### Data listing
● ● ● ● ● ● ●

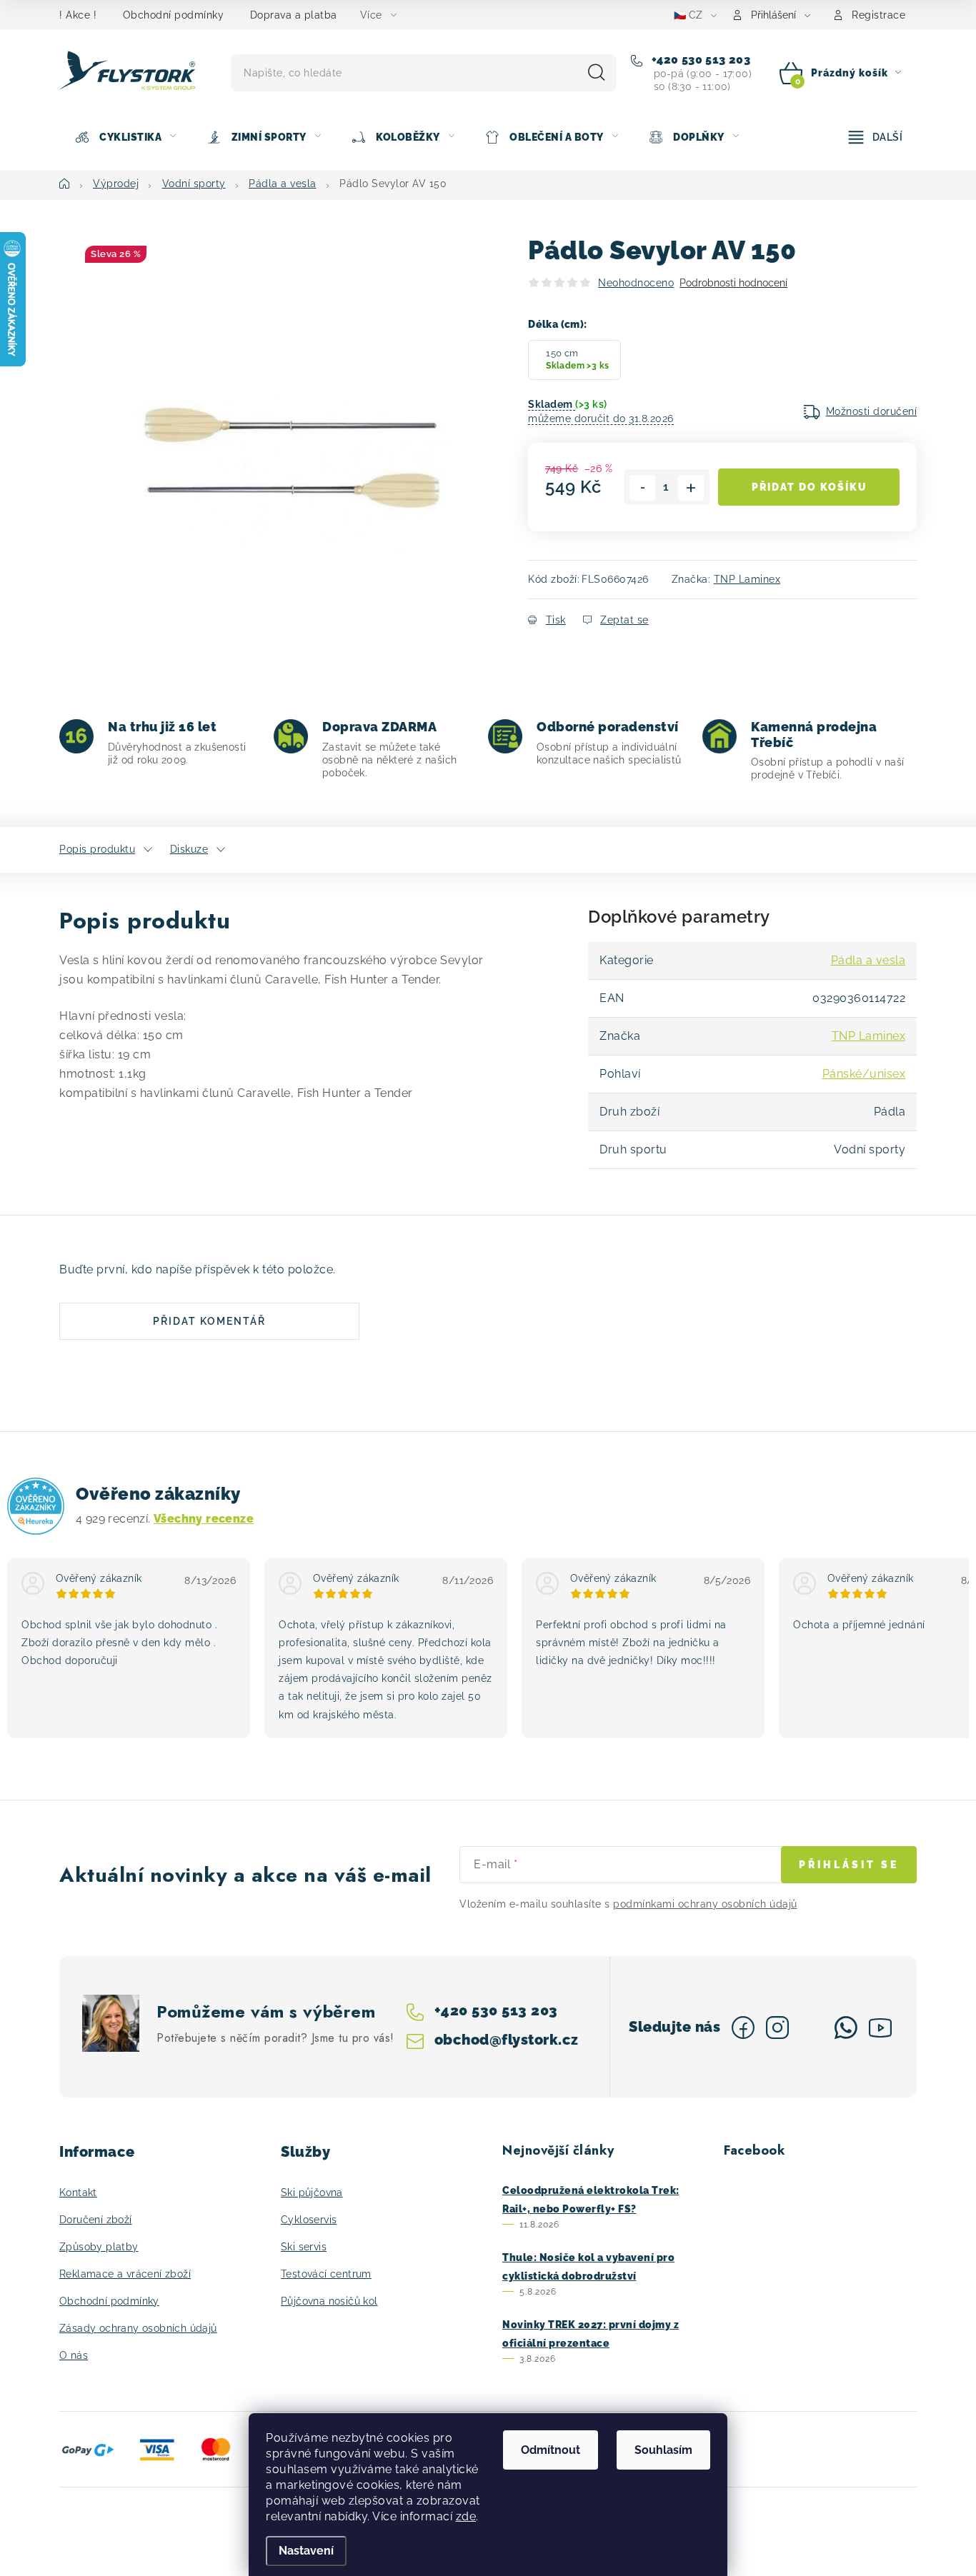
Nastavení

● ● ● ● ● ● ●

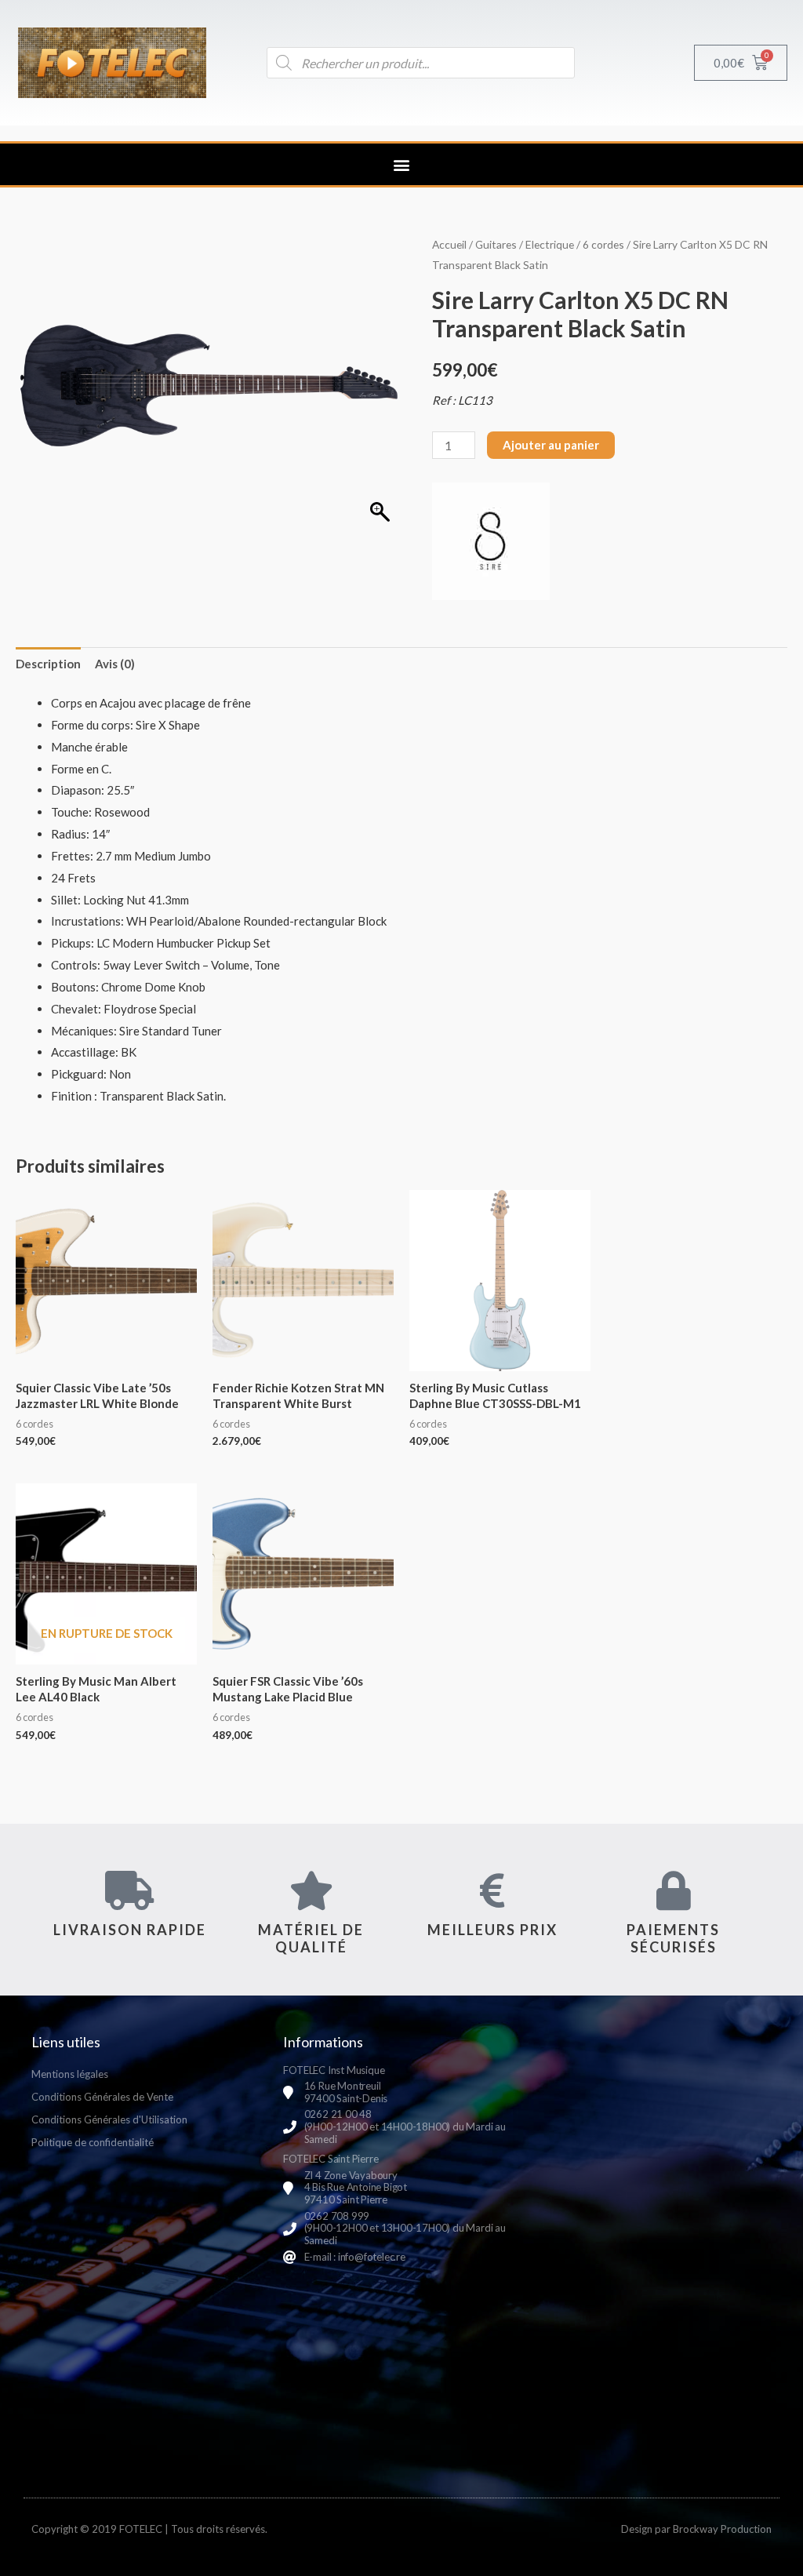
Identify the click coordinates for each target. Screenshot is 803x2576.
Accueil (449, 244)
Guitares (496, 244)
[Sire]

● ● ● ● ● ● ●

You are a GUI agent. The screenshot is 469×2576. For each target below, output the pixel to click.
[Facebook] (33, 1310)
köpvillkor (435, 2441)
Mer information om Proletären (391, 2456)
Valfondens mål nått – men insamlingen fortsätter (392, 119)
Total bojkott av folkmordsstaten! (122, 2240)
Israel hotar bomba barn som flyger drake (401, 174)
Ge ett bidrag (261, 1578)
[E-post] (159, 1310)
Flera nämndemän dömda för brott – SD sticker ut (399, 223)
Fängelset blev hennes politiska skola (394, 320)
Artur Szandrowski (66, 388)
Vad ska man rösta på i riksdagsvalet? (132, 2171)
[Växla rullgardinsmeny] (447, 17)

● ● ● ● ● ● ●

### Activity
Find where the line with "You are a GUI" sits in the material above, then copy exactly from it through the line with "[Växla rullgardinsmeny] (447, 17)". Add no other line.

### Answer to the exercise
You are a GUI agent. The screenshot is 469×2576. For each target below, output the pixel to click.
[Facebook] (33, 1310)
köpvillkor (435, 2441)
Mer information om Proletären (391, 2456)
Valfondens mål nått – men insamlingen fortsätter (392, 119)
Total bojkott av folkmordsstaten! (122, 2240)
Israel hotar bomba barn som flyger drake (401, 174)
Ge ett bidrag (261, 1578)
[E-post] (159, 1310)
Flera nämndemän dömda för brott – SD sticker ut (399, 223)
Fängelset blev hennes politiska skola (394, 320)
Artur Szandrowski (66, 388)
Vad ska man rösta på i riksdagsvalet? (132, 2171)
[Växla rullgardinsmeny] (447, 17)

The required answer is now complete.